Man kann Marcel Reif vieles nachsagen, aber nicht, dass er die Dinge nicht auf den Punkt bringt. Bereits 1997 sagte er: „Die Verluste sind horrend, die jeder macht mit dem Fußball, jeder! Die Frage ist, haben wir uns alle gegenseitig hochgejazzt wie die Bekloppten und finden nicht den Schlüssel, diesen Motor wieder abzustellen?“ Treffender könnte man die irrationale Dynamik hinter der Fußball-Industrie nicht beschreiben.
Was Reif damals andeutete, ist heute wissenschaftlich klar umrissen: Sunk Cost Fallacy. Es ist die gefährliche Logik, weiter in ein Projekt zu investieren, nur weil man schon zu viel hineingesteckt hat, anstatt die Realität zu akzeptieren. Der Fußball ist längst zu einer Ressourcenfalle geworden, einer Endlosinvestitionsspirale, die nur deshalb weitergedreht wird, weil die Milliarden, die bisher hineingeflossen sind, nicht umsonst gewesen sein dürfen.
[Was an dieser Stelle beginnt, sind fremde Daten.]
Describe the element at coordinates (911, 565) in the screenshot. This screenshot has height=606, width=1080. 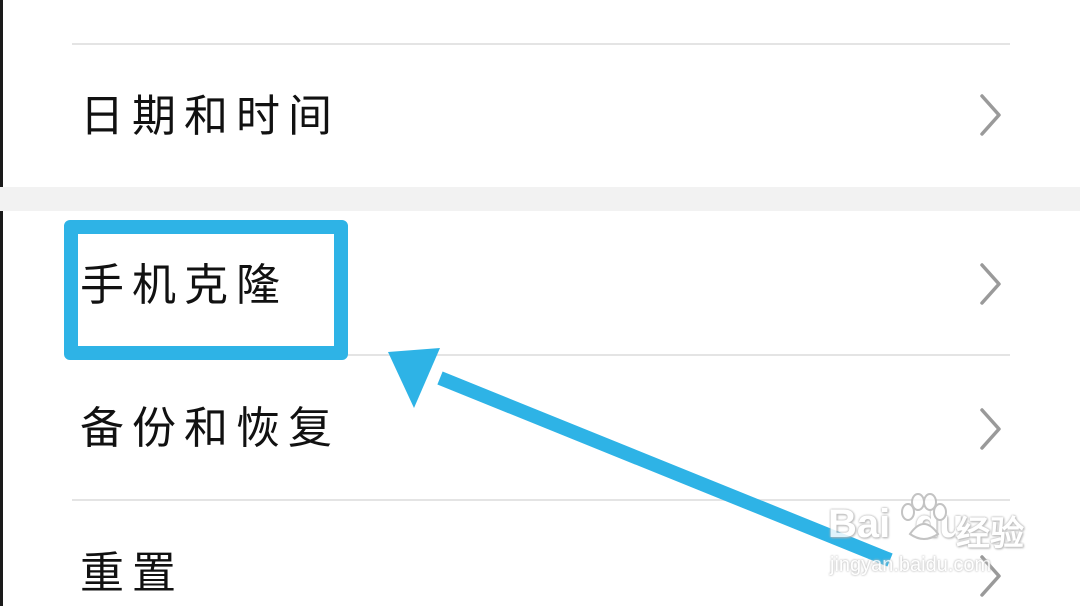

Doch genau diese Logik führt uns immer tiefer in den Abgrund. Gehälter von Spielern, Beratern und Funktionären schießen in schwindelerregende Höhen, während die Finanzierung durch die Fans immer aggressiver eingefordert wird. Die Abo-Preise steigen, Merchandising kennt keine Schmerzgrenze mehr, und der Zugang zu bewegten Bildern wird immer exklusiver – nicht etwa, um das Spiel besser zu machen, sondern nur, um die Maschinerie am Laufen zu halten.
Marcel Reif sah das kommen. Die Frage ist: Sehen die Fans das auch? Wann wird uns allen klar, dass wir nicht Teil eines Spiels, sondern eines Wirtschaftsmodells sind, das uns längst aus den Augen verloren hat?
Es ist Zeit, innezuhalten. Zeit, sich zu fragen, ob wir bereit sind, diese Ressourcenfalle weiter zu füttern. Denn die Eskalation des Engagements – die irrationale Eskalationseffekt, wie es die Wissenschaft nennt – führt nicht zum Sieg, sondern zur totalen Entfremdung. Der Fußball lebt von den Fans. Ohne uns ist er nichts.
Die Alternative? Die schönste Nebensache der Welt wieder zur Hauptsache machen: Leidenschaft, Gemeinschaft, das Spiel selbst. Ohne Millionen. Ohne Größenwahn. Ohne die irrationale Angst, dass das, was wir bereits investiert haben, verloren gehen könnte, wenn wir aufhören.
Denn vielleicht ist das die wahre Kunst des Spiels: zu wissen, wann es Zeit ist, den Ball ins Aus zu schießen, um neu anzufangen.